In 1975, in violation of a World Court judgement, Morocco invaded the former Spanish colony and effectively annexed it. The people who lived in the territory, the Sahrawi, fled in their thousands as their villages were burned and livestock slaughtered.

Tens of thousands were driven into refugee camps across the border with Algeria where they remain to this day, surviving as best they can on pitiful levels of humanitarian aid. Those who stayed in their homes face severe repression in a police state which maintains an armed force over 100,000 strong for a population of just 500,000.

The story of Western Sahara is one riddled with injustice and cruelty, but its latest chapter is particularly shameful. On Tuesday, International Human Rights Day, the European Parliament voted to approve an agreement that not only provides moral cover for the Moroccan occupation of Western Sahara, it provides material support for it.

The EU agreement grants access to Moroccan waters for European fishing companies, the majority of them Spanish, in return for payments of around $55m. It also provides access, in direct contravention of a UN legal counsel statement from 2002, to Western Sahara's waters.

The Sahrawi have not been consulted about this and do not consent to it. Both representatives in the refugee camps and activists in the occupied territory have publicly denounced the EU agreement, which they claim is an attack on their right to self-determination, and acts to support the occupation.

WHAT TO WORK ON:
Answer these from the Western Sahara text:
(a) In what year did Morocco invade the former Spanish colony?
(b) How large is the armed force kept in the territory, and for what population?
(c) About how much do European fishing companies pay under the EU agreement?

DATA PROVIDED:
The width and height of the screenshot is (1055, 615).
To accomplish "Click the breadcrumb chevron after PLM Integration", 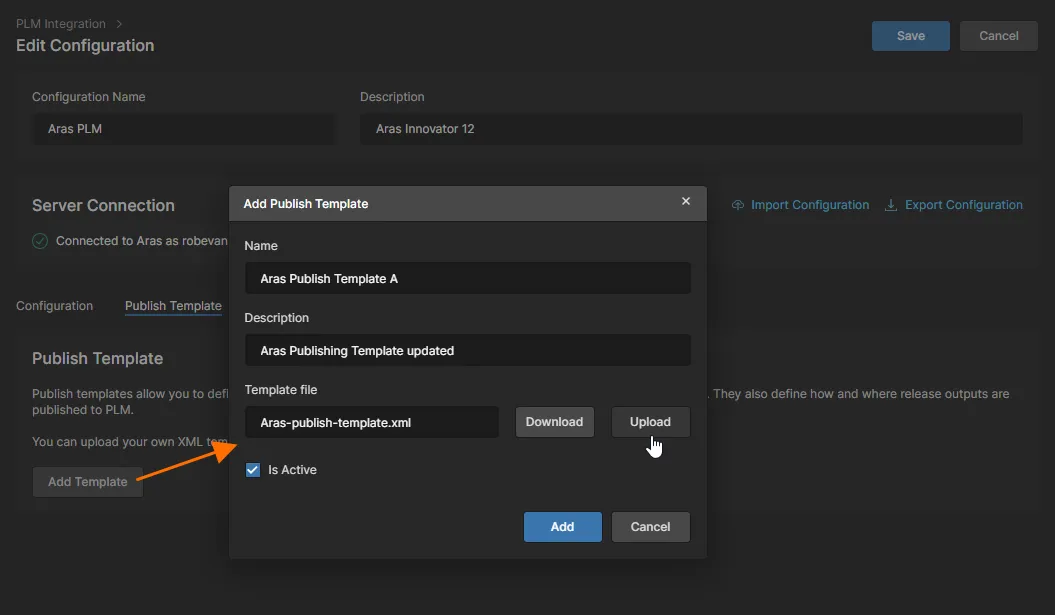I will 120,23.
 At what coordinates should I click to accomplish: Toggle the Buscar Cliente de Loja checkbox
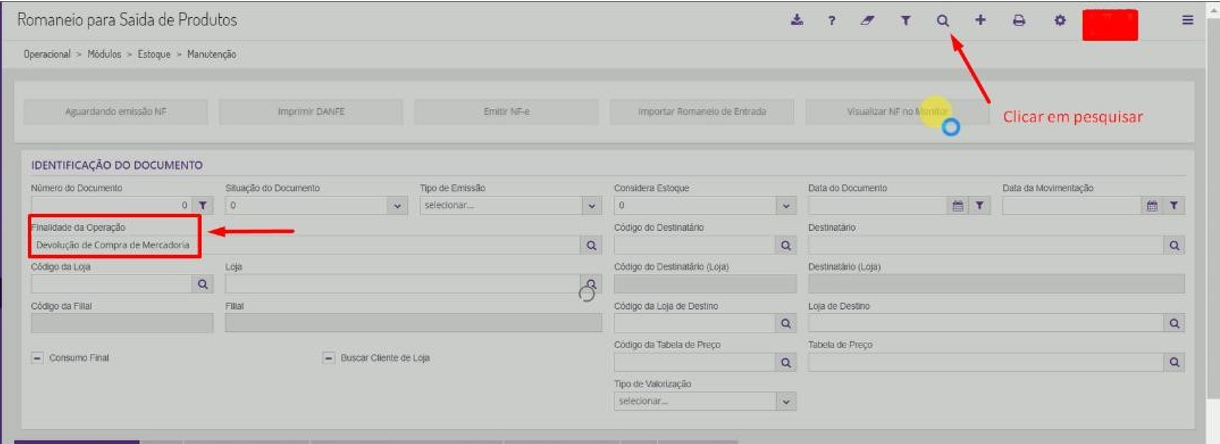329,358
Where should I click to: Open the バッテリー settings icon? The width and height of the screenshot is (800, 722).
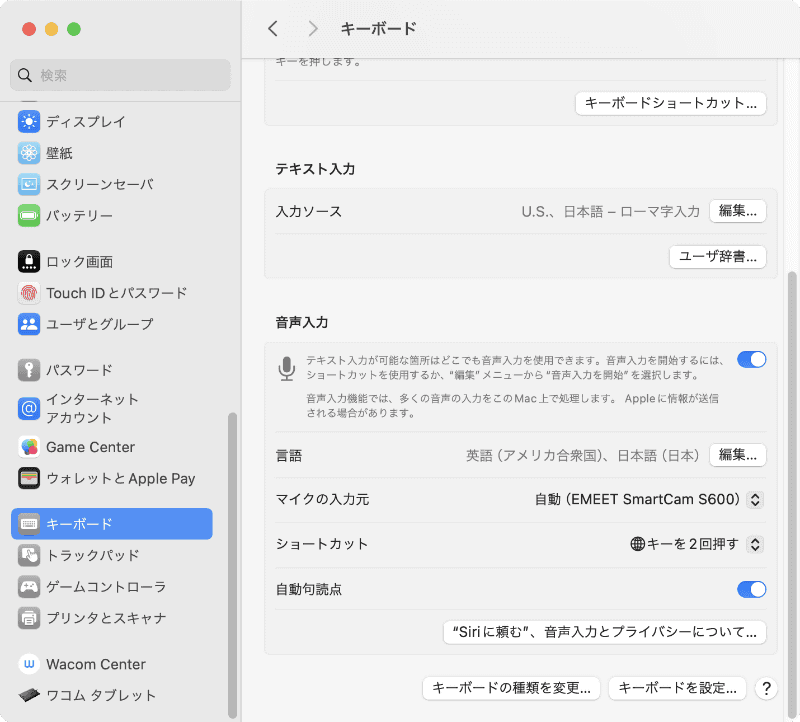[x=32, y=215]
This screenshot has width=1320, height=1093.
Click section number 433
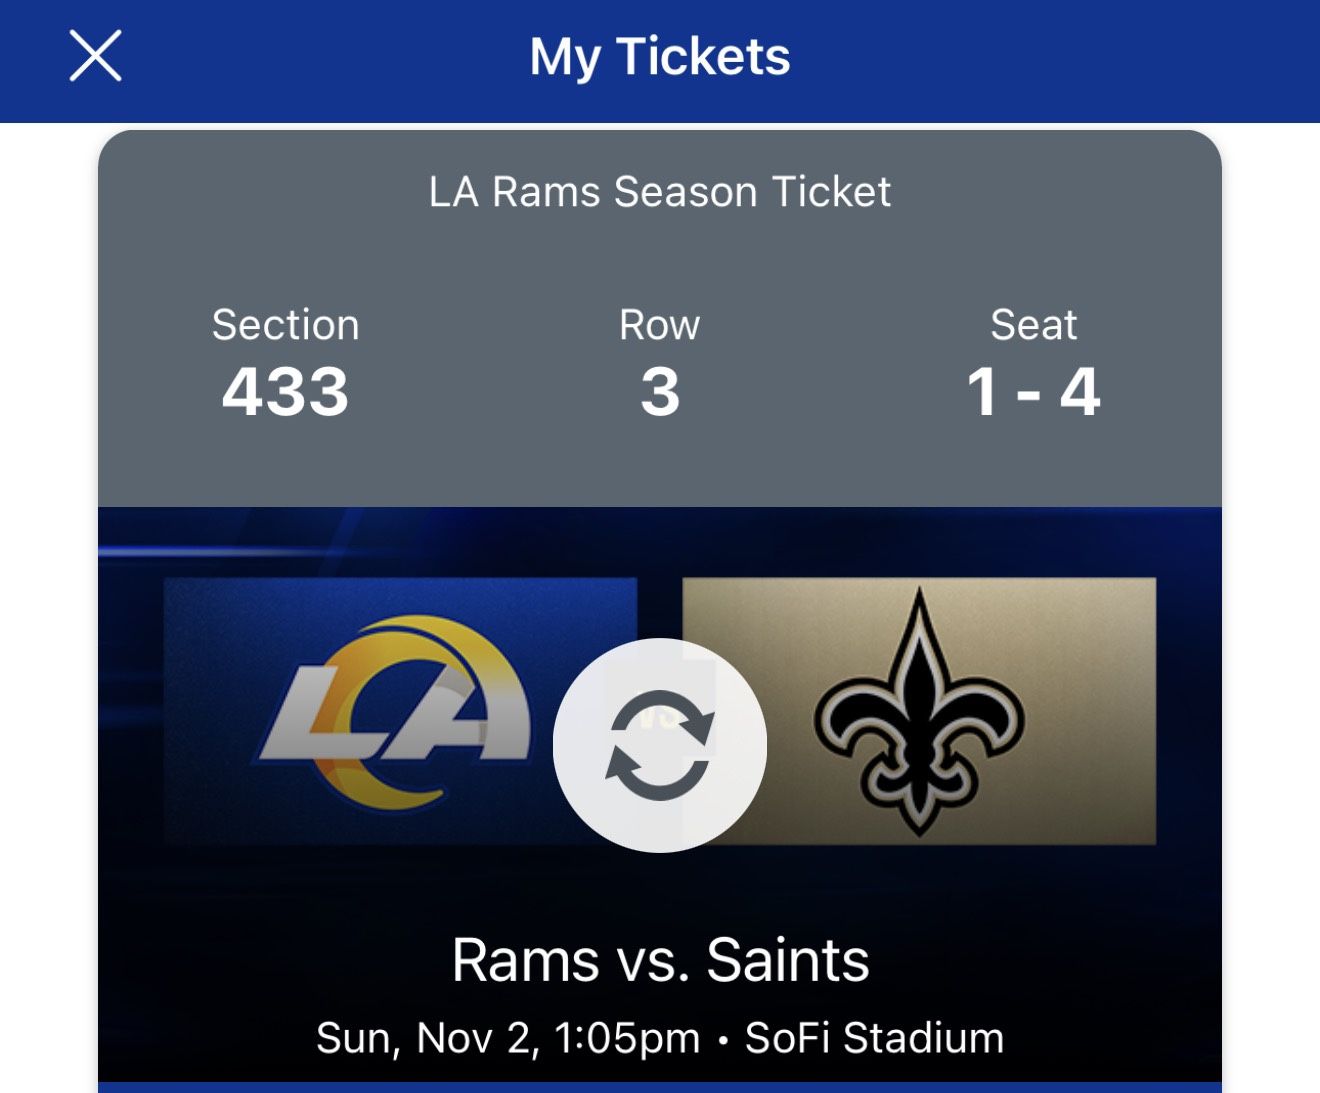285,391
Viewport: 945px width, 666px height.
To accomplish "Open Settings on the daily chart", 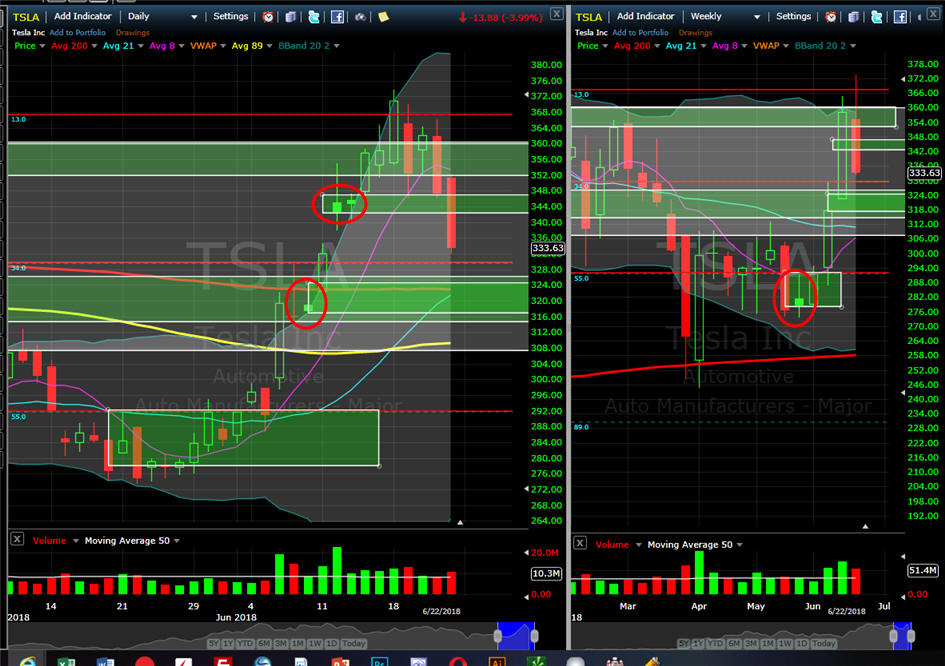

---

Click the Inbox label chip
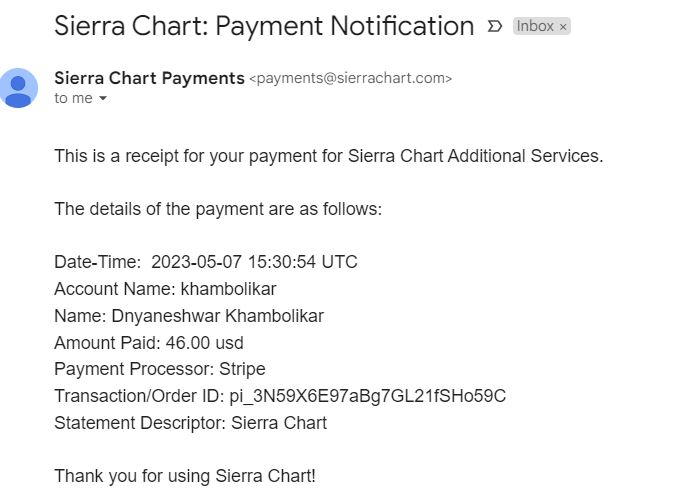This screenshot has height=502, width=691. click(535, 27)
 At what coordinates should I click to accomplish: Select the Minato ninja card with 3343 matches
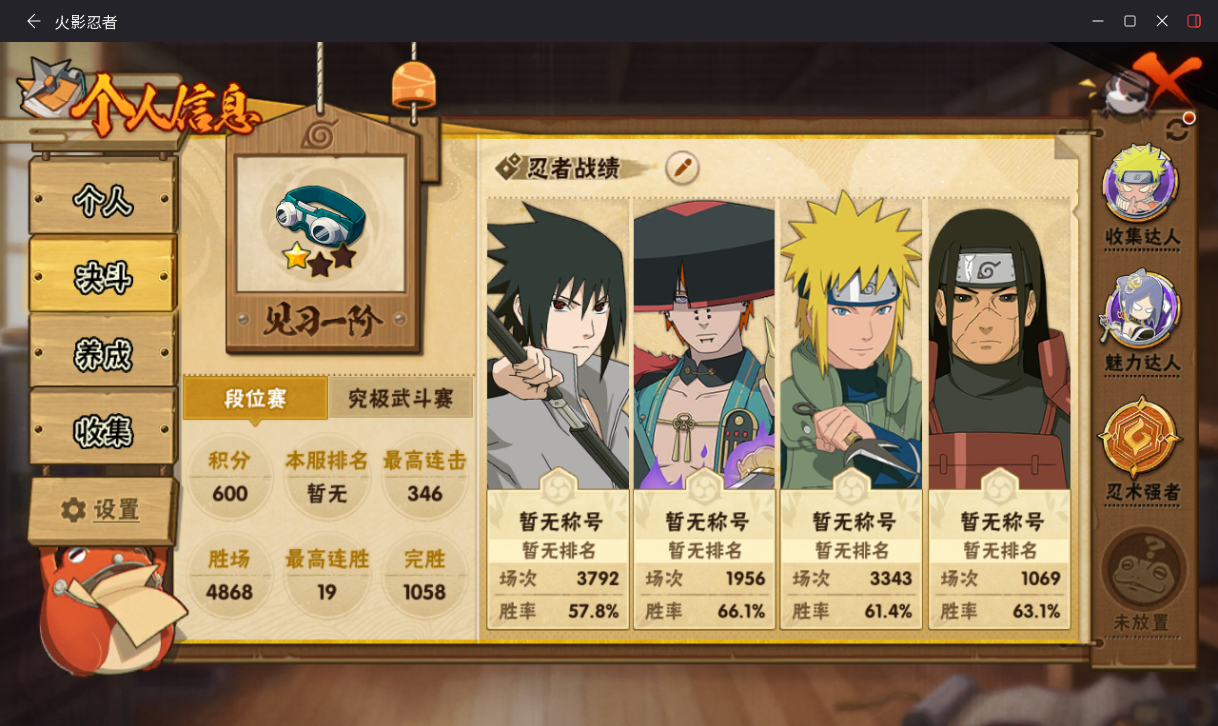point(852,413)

CORRECT ANSWER:
(a) 1975
(b) Over 100,000 strong, for a population of 500,000
(c) Around $55m